On an Argand diagram this would be a phasor pointing along the negative direction of the y-axis; the voltage lags the current. Applying the same Kirchoff’s rules for alternating voltages and current we can arrive at exactly the same results as we did for pure resistances but substituting \(Z\), a complex number for \(R\).
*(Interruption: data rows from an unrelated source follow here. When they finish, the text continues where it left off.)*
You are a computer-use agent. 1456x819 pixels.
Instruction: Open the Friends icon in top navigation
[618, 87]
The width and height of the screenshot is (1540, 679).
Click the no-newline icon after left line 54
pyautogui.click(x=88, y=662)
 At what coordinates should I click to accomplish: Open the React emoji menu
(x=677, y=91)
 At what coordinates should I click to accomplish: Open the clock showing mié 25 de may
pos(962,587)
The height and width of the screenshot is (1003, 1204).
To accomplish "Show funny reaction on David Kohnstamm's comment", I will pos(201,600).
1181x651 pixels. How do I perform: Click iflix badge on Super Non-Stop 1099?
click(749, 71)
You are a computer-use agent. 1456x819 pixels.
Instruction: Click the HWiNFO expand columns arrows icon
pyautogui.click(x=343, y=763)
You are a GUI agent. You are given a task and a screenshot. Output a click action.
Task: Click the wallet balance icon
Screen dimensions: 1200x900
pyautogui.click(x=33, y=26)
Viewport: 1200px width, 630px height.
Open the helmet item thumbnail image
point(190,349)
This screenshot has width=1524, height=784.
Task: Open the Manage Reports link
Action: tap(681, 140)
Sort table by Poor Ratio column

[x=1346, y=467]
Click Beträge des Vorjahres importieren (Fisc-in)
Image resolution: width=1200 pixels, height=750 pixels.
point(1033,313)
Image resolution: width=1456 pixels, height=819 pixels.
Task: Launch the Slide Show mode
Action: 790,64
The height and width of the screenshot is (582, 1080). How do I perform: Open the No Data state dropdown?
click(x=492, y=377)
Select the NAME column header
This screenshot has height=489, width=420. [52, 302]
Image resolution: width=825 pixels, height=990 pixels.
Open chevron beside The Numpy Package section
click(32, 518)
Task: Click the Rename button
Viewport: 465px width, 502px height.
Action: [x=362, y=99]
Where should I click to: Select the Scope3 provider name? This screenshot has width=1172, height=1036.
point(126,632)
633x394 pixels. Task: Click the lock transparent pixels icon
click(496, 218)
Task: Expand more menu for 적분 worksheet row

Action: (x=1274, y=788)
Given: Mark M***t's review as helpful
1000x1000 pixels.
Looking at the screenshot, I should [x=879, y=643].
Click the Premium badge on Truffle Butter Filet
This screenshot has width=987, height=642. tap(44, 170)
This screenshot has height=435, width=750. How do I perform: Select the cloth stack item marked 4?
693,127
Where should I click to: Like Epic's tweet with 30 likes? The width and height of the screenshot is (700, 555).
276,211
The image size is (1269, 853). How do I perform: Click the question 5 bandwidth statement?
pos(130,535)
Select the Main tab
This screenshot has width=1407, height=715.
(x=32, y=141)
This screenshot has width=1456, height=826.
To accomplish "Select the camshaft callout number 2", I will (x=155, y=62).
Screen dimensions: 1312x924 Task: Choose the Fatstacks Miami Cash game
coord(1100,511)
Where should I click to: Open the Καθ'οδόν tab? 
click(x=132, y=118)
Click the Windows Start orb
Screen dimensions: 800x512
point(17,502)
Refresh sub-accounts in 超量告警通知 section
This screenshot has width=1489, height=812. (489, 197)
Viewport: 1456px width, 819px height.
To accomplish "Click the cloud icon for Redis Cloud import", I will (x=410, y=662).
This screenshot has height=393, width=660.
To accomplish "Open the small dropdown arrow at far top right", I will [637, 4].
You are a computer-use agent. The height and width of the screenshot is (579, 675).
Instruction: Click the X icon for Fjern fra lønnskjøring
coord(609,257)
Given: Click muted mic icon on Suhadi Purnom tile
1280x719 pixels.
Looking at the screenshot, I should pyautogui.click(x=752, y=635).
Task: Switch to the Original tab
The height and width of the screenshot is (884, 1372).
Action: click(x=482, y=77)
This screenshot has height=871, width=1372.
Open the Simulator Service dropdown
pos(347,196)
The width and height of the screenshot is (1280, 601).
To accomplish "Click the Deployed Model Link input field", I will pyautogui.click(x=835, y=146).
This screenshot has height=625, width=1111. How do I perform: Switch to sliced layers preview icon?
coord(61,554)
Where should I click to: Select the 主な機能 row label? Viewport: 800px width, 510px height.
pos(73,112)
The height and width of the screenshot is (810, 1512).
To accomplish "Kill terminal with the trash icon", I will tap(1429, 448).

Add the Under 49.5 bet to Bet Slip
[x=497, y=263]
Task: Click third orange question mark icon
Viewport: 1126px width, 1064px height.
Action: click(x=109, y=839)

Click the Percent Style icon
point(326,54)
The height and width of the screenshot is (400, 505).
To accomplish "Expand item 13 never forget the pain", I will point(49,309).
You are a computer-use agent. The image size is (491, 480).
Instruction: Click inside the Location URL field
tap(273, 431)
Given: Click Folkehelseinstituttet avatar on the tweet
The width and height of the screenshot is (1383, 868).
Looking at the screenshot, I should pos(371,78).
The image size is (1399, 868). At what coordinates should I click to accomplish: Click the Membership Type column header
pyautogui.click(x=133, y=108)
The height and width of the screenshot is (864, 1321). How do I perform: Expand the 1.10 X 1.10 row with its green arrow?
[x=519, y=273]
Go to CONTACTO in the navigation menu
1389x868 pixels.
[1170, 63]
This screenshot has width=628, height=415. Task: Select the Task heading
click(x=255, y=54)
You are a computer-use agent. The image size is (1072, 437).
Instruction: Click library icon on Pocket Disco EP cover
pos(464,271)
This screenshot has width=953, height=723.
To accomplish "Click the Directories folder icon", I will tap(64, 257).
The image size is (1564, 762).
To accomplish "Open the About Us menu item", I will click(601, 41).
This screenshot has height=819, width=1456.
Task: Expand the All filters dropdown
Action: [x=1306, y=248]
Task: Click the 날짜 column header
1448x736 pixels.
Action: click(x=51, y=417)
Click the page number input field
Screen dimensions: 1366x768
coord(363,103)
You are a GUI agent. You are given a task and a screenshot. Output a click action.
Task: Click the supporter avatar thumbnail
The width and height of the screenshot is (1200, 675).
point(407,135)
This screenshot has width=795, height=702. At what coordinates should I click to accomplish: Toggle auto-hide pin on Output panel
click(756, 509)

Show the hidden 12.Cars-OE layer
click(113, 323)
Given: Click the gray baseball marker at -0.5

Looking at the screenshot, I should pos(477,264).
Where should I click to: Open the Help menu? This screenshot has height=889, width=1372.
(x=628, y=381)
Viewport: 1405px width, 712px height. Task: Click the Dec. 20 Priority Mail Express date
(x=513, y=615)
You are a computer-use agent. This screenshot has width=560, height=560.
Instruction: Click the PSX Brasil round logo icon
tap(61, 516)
We combine these impedances together using the same rules as we did for pure resistances, but use \(Z\) and do all our calculations with complex numbers. i.e.
\(\displaystyle Z = Z_1+Z_2+Z_3 ...\)
and
\(\displaystyle \frac{1}{Z}=\frac{1}{Z_1}+\frac{1}{Z_2}+\frac{1}{Z_3}+ ...\).
Once we’ve found the total impedance of the circuit (I can break the calculation down into simple steps of calculating series and parallel ‘sub impedances’) we can write
#i.e. writing Ohm’s law but with a complex number rather than \(R\).
we can then work out the magnitude of the voltage as
\(\displaystyle v=i|Z|\)
and the phase between them as
\(\displaystyle \phi = \arctan \left(\frac{Z_{imag}}{Z_{real}}\right)\)
Note. As the reactances depend on \(\omega\) we will find our calculations of \(Z\) should depend on \(\omega\) so it is better remembered as \(Z(\omega)\).
Exercise. A resonant circuit consists of a resistor (R), perfect capacitor (capacitance, C) and perfect inductor (inductance, L) connected in series. They are connected to an a.c. voltage source of frequency \(\omega\). At what frequency does the circuit resonate (i.e. where \(i\) reaches a minimum or maximum value)? Is the current a maximum or minimum at this point?